_YOUR INSTRUCTIONS_: Take the records below and copy them exactly.

_DATA EXCERPTS_:
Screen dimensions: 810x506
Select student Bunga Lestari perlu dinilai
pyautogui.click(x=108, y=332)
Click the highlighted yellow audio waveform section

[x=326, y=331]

_ANSWER FOR THIS EXERCISE_:
Screen dimensions: 810x506
Select student Bunga Lestari perlu dinilai
pyautogui.click(x=108, y=332)
Click the highlighted yellow audio waveform section

[x=326, y=331]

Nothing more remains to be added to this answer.